[Records contained in a dataset]
------------------------------------------------------------------------

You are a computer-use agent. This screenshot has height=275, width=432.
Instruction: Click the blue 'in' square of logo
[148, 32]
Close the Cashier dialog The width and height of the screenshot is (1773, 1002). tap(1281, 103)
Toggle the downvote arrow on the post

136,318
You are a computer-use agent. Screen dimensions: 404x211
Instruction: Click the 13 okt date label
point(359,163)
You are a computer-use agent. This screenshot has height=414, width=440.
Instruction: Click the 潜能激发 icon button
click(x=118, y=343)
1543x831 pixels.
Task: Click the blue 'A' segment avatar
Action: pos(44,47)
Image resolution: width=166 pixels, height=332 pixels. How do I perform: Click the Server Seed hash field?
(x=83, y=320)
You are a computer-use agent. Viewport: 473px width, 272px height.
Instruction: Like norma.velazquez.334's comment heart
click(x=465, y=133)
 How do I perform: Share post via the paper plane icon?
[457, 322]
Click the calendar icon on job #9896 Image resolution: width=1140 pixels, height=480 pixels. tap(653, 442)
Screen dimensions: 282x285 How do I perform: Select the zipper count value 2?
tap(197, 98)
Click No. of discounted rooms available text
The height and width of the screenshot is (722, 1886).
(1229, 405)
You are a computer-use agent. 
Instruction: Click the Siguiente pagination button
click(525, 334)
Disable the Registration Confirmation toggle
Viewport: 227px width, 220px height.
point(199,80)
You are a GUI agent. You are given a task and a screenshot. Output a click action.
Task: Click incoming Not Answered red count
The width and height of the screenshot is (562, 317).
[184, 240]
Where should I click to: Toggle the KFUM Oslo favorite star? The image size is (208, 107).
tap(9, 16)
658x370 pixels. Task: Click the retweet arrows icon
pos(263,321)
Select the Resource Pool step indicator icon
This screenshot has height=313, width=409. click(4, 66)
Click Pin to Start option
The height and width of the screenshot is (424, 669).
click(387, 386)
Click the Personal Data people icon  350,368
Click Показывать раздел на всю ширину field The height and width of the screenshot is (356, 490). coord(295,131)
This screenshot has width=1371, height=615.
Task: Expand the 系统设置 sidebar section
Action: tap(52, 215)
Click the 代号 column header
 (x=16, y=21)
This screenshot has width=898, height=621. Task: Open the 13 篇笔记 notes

------------------------------------------------------------------------

### PROBLEM TO WORK ON:
Write only the number of lines in the data where the word "agent" occurs.

### EXERCISE ANSWER:
6